Since March, the share price is up more than 80% at today’s 33p. If you were holding back in the spring around 18p, this has been a good speculation, but it wouldn’t surprise me to see the shares back down where they started at some point. Maybe a good tactic would be to take profits, if you have them, perhaps recouping your initial investment and leaving some of your winnings to capture any more upside that may materialise.

However, if I held the shares I’d cash in my blessings and plough the proceeds into another opportunity such as low-cost airline operator Wizz Air Holdings (LSE: WIZZ), which strikes me as a less risky prospect.

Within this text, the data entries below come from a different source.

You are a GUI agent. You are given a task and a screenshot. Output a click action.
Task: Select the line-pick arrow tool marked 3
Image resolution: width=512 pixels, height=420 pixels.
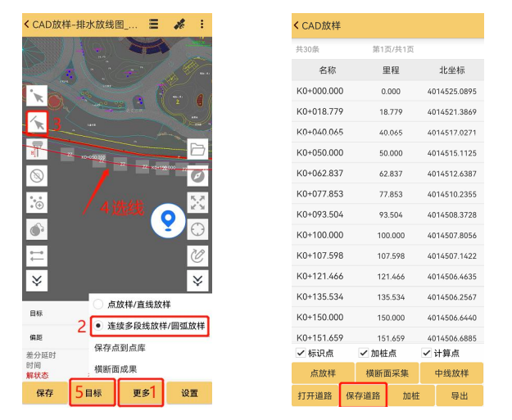pos(37,122)
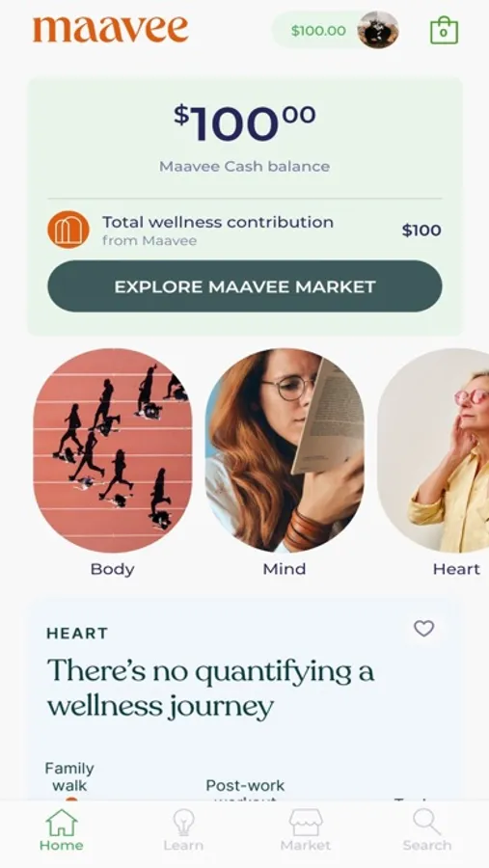Select the Mind category reading image
This screenshot has width=489, height=868.
[285, 450]
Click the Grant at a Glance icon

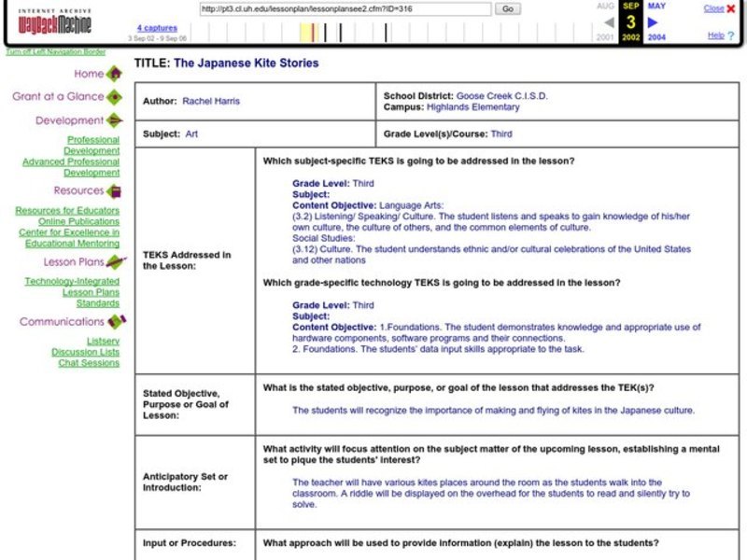point(114,97)
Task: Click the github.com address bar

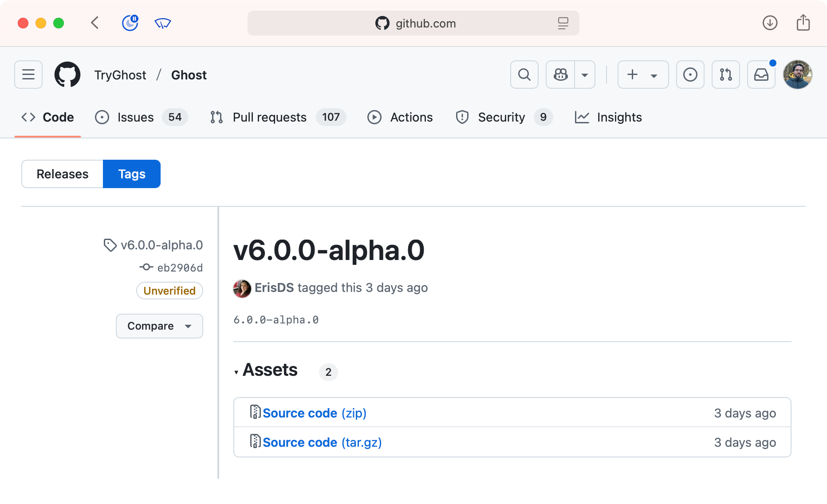Action: tap(414, 23)
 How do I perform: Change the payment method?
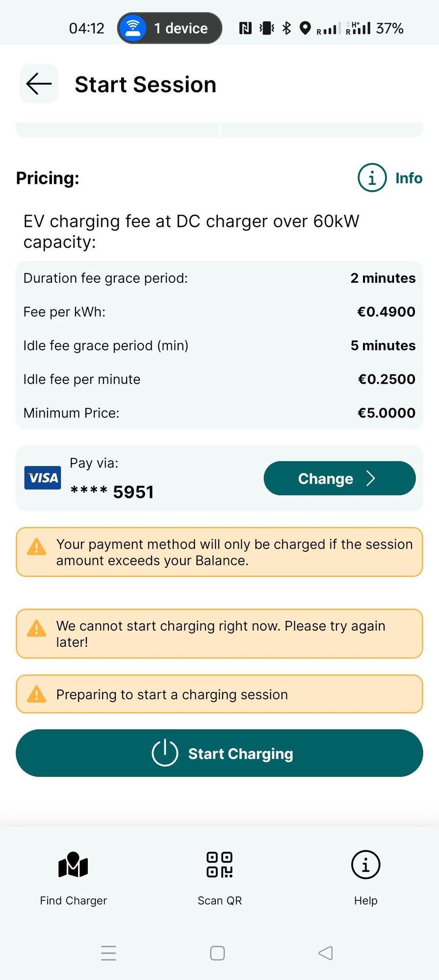pos(339,478)
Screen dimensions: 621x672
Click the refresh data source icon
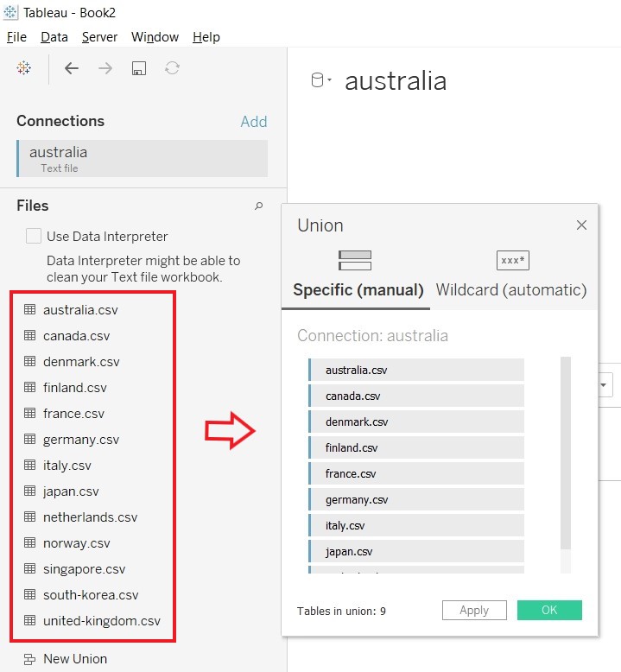tap(172, 68)
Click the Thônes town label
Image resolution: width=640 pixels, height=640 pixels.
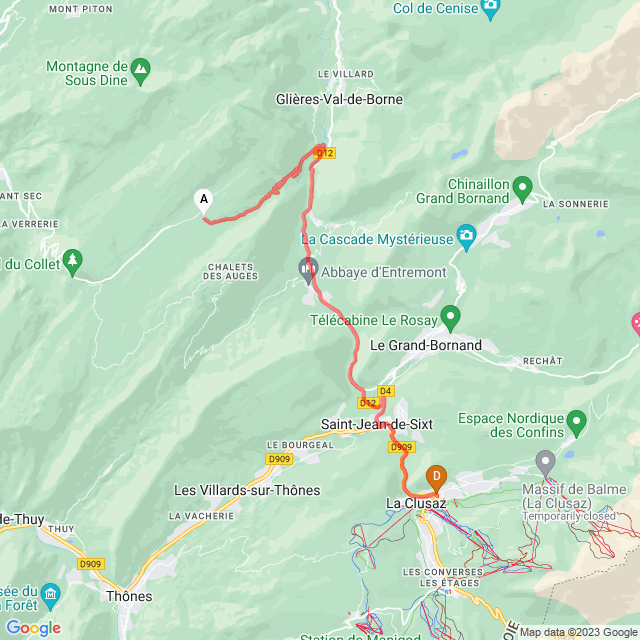(x=129, y=596)
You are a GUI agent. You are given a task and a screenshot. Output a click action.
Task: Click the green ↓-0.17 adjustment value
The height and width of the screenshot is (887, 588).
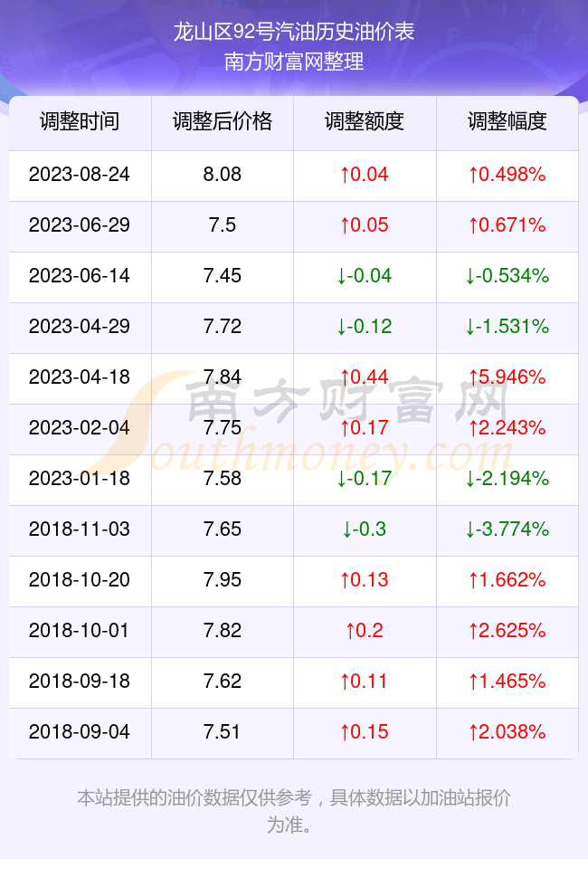pyautogui.click(x=365, y=479)
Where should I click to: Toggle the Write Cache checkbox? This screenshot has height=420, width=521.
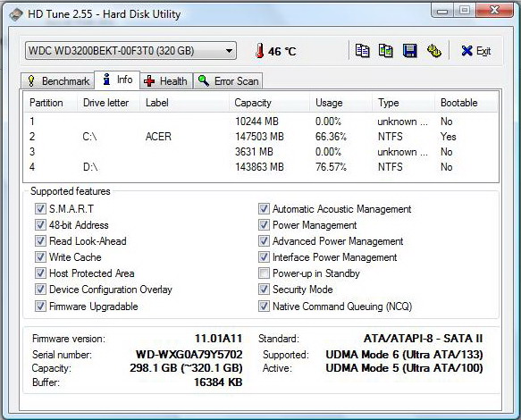(40, 256)
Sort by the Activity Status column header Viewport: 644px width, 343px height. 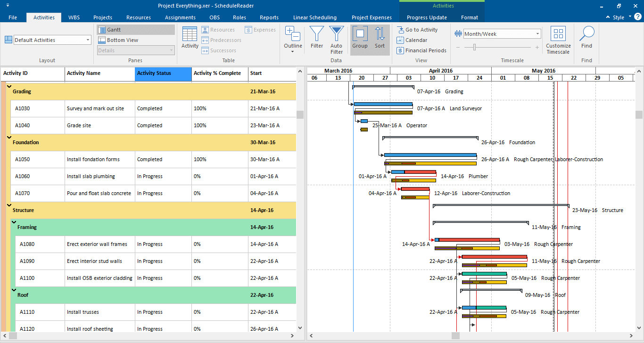click(x=163, y=74)
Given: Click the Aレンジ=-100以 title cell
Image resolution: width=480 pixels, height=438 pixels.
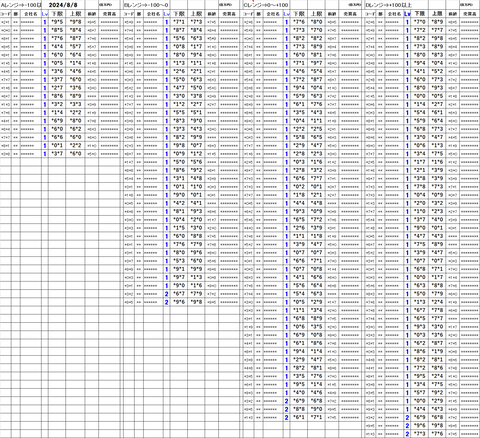Looking at the screenshot, I should 21,5.
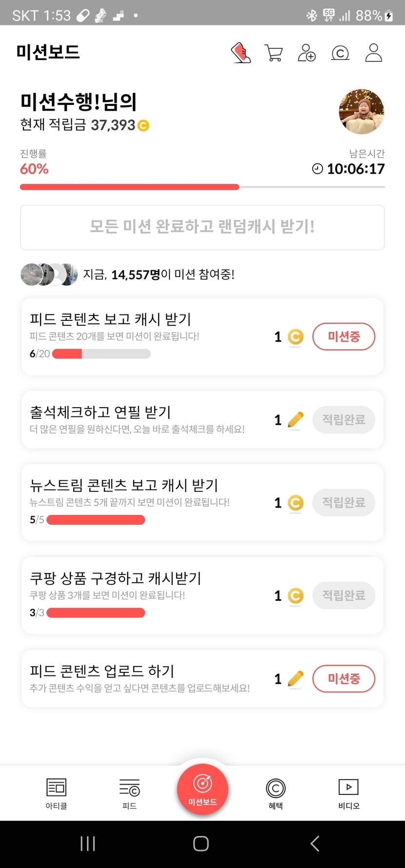Image resolution: width=405 pixels, height=868 pixels.
Task: Tap 미션중 button for feed content upload
Action: 344,679
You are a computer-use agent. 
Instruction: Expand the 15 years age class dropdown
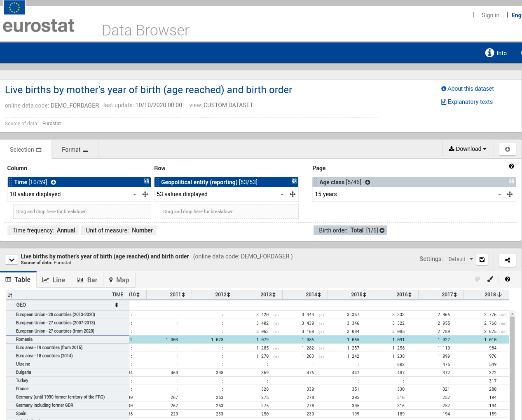tap(499, 195)
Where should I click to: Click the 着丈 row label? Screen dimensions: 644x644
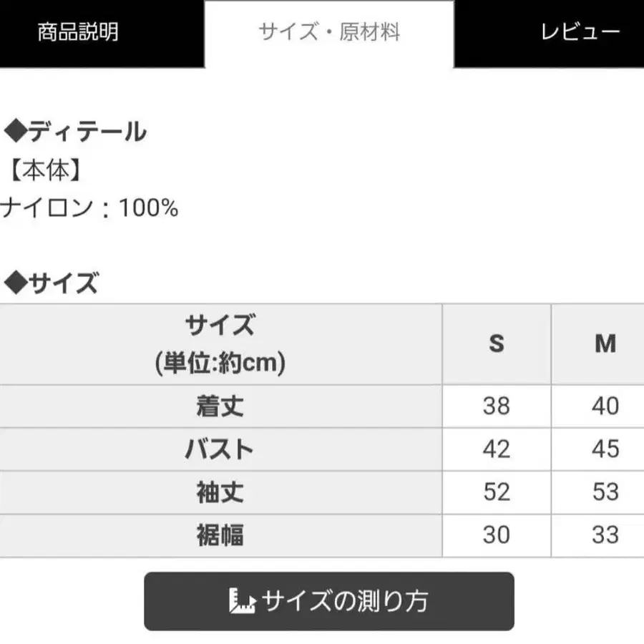(x=220, y=406)
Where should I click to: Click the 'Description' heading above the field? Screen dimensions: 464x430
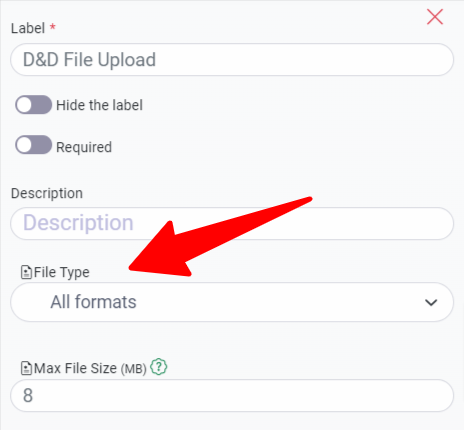click(x=47, y=194)
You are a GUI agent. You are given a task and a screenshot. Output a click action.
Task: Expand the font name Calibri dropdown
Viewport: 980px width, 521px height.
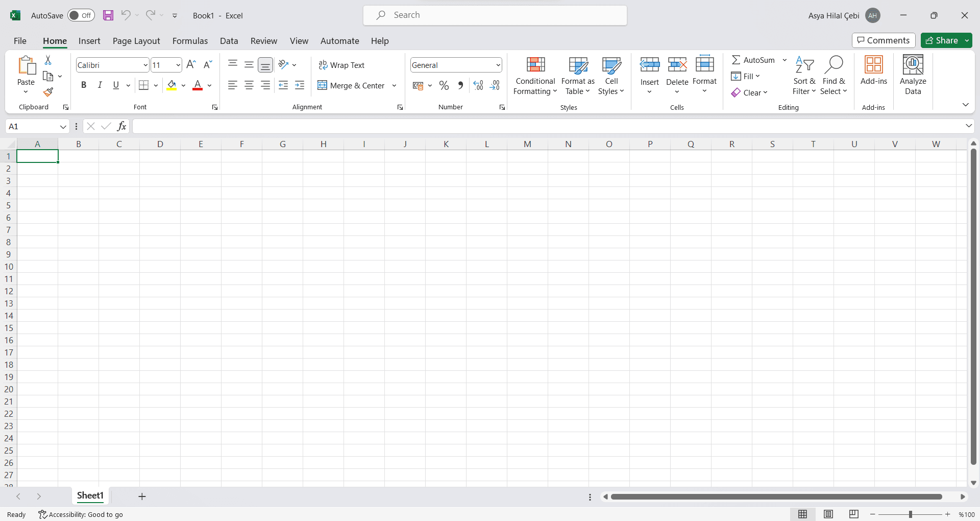[x=145, y=65]
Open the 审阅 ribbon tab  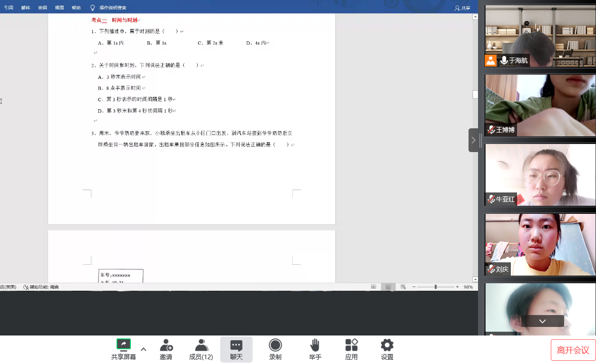click(42, 8)
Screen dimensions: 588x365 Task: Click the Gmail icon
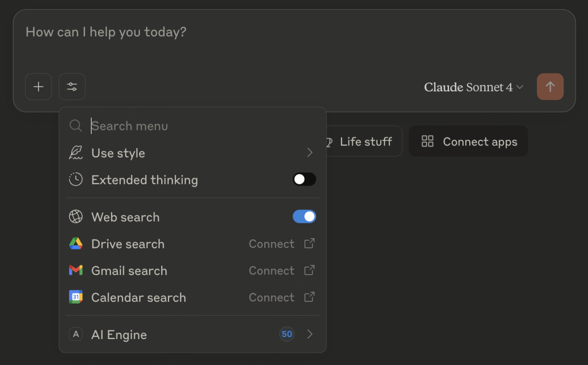(x=76, y=270)
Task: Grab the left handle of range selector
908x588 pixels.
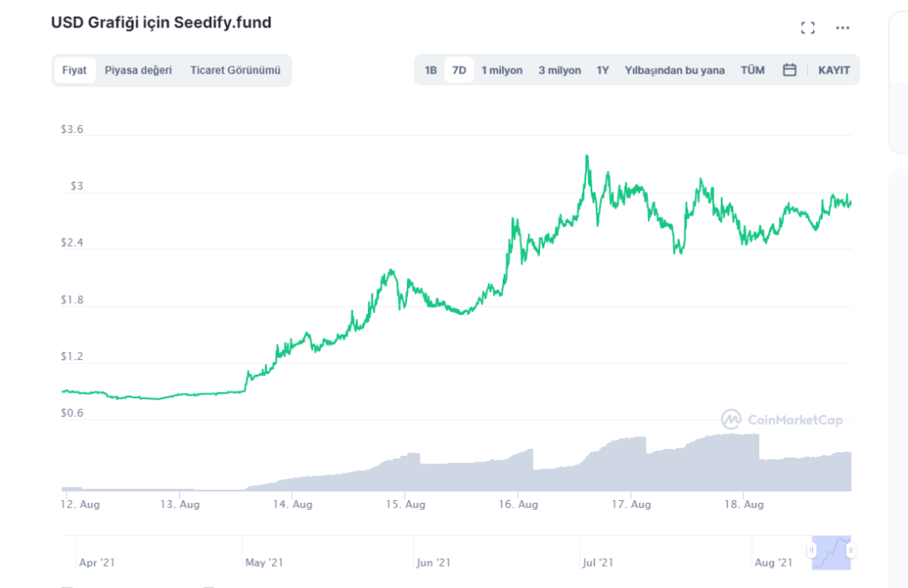Action: (x=811, y=551)
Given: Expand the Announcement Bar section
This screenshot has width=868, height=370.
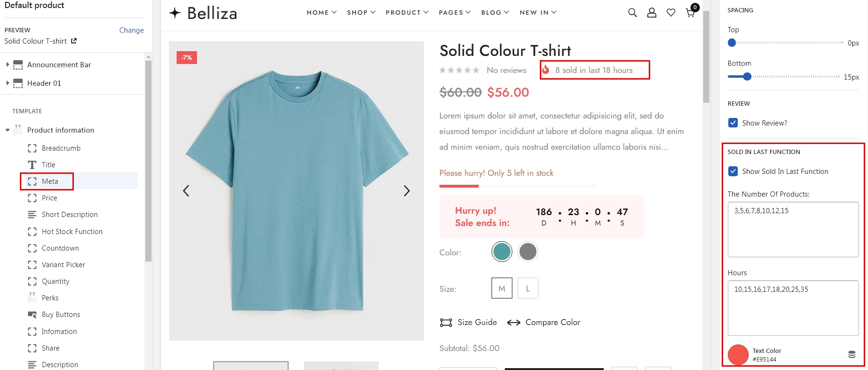Looking at the screenshot, I should point(8,65).
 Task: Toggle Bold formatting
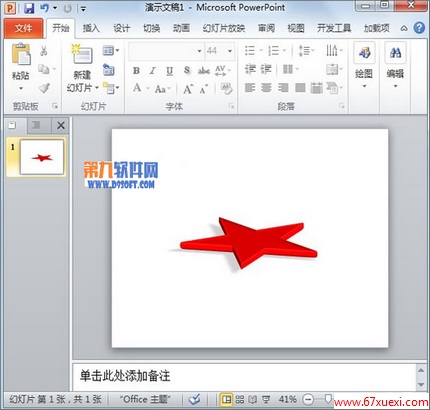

Wizz Air sports a similarly sized market cap as Sirius Minerals at around £1.3bn, and the firm is profitable, has growth on the agenda, and sports a modest-looking valuation. Today’s 2,276p share price throws up a forward price-to-earnings (P/E) ratio of just over 11 for the year to March 2019 and City analysts following the firm reckon earnings will improve by 13% during this trading year and again next year.

Solid operational progress

The valuation strikes me as undemanding and operational progress seems solid. In May, with the full-year results announcement, chief executive József Váradi told us that passenger numbers increased 19% year-on-year against a trading environment of very low fares and increasing fuel prices. This trading environment appears to drive customers to the firm’s ultra-low-cost business model.

Mr Váradi reckons Wizz Air is well placed to grow its market share in Central and Eastern Europe and pledges that the firm will continue to expand our route network, drive efficiency in our operating model, grow our ancillary revenue streams and enhance our compelling customer proposition.”

Putting figures to the expansion plan, the top director reckons Wizz Air will increase capacity by around 23% and carry nearly 30m passengers during 2018. That sounds promising, but today the shares eased back a little on the news that Phoenix-based Indigo Partners sold its entire 18.7% stake in the budget carrier through an accelerated bookbuild to institutional investors.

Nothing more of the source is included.